[Opening PASSAGE FOR REVIEW section]
Micron Technology delivered a blockbuster quarter on March 19, but the market had questions. Strong revenue and record free cash flow weren’t enough to stop the stock from falling, as investors zeroed in on a sharply higher capital spending plan.
Micron Technology, Inc., MU
Micron posted fiscal second-quarter 2026 revenue of $23.86 billion and adjusted earnings of $12.20 per share. The company also said it ended the quarter with $16.7 billion in cash and investments, a record for free cash flow.
The numbers were big. But the guidance stole the show — for better and worse.
Micron said it expects fiscal Q3 2026 revenue of around $33.5 billion. That blew past Wall Street estimates. The company credited surging demand for high-bandwidth memory (HBM) used in AI data centers and accelerators.
HBM is the product everyone wants right now. Micron is one of only three major suppliers globally, alongside Samsung and SK hynix. That tight supply picture has helped support pricing and margins.
Despite the strong results, Micron stock fell after the earnings release. The trigger was a revised capital expenditure plan.
Micron said fiscal 2026 capex will now exceed $25 billion, up by around $5 billion from its previous guidance. The company said it needs to expand clean-room capacity and ramp DRAM production to meet AI-related demand.
[Closing PASSAGE FOR REVIEW section]
[Opening DATA EXTRACTS section]
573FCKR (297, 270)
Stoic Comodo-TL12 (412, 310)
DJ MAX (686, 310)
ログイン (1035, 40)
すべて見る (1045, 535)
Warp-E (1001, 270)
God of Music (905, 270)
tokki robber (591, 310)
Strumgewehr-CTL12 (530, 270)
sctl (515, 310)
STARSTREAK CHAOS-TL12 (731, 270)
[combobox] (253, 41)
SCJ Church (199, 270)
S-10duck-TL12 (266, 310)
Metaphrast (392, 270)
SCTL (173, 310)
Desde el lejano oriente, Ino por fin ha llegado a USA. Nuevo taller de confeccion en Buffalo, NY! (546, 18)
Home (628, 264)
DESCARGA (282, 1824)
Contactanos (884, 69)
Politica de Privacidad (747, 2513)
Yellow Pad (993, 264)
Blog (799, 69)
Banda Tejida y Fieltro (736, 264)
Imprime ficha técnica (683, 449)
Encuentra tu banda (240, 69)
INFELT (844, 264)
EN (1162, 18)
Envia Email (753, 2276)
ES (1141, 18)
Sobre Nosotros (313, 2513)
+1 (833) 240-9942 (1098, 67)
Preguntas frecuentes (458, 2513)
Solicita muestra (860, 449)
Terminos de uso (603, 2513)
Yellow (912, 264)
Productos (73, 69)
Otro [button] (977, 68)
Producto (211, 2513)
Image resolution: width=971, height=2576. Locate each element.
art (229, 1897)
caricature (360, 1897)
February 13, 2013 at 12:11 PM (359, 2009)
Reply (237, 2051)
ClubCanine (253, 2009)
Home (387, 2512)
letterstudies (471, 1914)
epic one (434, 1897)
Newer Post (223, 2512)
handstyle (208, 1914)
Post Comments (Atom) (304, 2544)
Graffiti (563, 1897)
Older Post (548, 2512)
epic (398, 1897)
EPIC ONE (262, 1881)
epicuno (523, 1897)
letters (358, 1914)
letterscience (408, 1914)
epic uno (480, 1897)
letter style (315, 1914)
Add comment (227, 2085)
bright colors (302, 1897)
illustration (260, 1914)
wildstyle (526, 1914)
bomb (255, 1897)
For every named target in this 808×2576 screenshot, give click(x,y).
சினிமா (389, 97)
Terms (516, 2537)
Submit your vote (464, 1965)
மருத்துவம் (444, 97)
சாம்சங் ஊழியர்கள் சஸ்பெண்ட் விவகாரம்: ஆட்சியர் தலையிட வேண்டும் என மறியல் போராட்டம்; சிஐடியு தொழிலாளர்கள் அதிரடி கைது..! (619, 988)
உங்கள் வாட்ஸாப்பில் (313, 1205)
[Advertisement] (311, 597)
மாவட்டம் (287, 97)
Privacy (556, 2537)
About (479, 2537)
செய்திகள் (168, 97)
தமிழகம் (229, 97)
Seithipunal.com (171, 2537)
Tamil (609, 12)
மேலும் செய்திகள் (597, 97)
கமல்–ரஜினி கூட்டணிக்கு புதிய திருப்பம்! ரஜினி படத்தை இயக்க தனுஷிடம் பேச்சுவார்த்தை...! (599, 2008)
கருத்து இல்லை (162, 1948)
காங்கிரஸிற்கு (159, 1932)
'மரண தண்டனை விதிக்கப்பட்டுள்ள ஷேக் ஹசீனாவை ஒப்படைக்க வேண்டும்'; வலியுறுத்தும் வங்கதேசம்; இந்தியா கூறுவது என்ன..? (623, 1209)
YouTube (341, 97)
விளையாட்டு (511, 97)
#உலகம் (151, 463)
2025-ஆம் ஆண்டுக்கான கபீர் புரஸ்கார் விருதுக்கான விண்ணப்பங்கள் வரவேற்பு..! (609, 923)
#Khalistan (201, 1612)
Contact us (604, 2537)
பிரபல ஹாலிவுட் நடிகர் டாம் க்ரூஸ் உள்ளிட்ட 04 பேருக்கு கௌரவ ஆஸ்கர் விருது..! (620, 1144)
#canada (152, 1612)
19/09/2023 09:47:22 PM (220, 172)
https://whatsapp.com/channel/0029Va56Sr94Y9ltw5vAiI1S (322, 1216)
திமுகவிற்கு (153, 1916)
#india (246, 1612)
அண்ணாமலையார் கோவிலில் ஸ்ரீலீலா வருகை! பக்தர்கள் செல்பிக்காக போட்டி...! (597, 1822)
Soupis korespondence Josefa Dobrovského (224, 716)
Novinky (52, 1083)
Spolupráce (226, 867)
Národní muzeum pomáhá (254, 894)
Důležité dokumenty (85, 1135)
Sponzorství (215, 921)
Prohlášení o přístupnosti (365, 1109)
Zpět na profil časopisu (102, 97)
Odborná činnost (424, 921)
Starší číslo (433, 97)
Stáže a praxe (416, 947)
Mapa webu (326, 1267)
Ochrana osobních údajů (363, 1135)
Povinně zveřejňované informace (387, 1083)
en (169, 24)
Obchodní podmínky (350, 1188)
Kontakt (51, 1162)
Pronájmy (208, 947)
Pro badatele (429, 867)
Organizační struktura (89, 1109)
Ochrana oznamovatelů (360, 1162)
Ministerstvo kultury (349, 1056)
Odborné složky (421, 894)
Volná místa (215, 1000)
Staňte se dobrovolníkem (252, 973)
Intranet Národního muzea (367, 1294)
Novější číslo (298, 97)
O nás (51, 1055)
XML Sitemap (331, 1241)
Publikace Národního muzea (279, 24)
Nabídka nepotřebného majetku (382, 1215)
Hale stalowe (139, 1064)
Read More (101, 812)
[Closing DATA EXTRACTS section]
ACTIVITY LIST →
[1] According to the Micron earnings article, by how much did Micron raise its fiscal 2026 capital expenditure guidance?
[2] Pick up the Micron earnings article after its final sentence and keep writing it.
The rows come from a different source than the Micron earnings article.

SOLVED PROBLEMS →
[1] By around $5 billion, bringing fiscal 2026 capex to more than $25 billion.

[2]
It’s a familiar tension in the chip world — spending big to capture demand, but risking a glut if the cycle turns. Memory companies have been caught out before, and investors remember.
There’s also the matter of how far the stock had already run. Micron had surged more than 61% in 2026 before Thursday’s drop, following strong gains in 2025. At those levels, some profit-taking on any sign of risk is not a surprise.
Wall Street didn’t flinch. Per MarketBeat data published on March 19, Micron carries five Strong Buy ratings, 29 Buy ratings, and four Hold ratings. There are zero Sell ratings.
That’s a clean sweep of bullish sentiment. The four Hold ratings reflect some caution at current levels, but no one is calling it a sell.
Price targets moved around after the report as analysts updated their models. MarketBeat’s tracked consensus range settled between roughly $425.62 and $446.66.
Then came the target hikes. Needham raised its price target to $500. UBS also lifted its target and kept a Buy rating. Both firms pointed to the durability of AI-linked memory demand as the core reason.
Those $500 targets aren’t chasing headlines — they reflect a view that Micron’s AI tailwind has more runway than the market is pricing in.
The debate on the stock has shifted. It’s no longer about whether Micron is recovering. It’s about whether the company can keep growing without overspending.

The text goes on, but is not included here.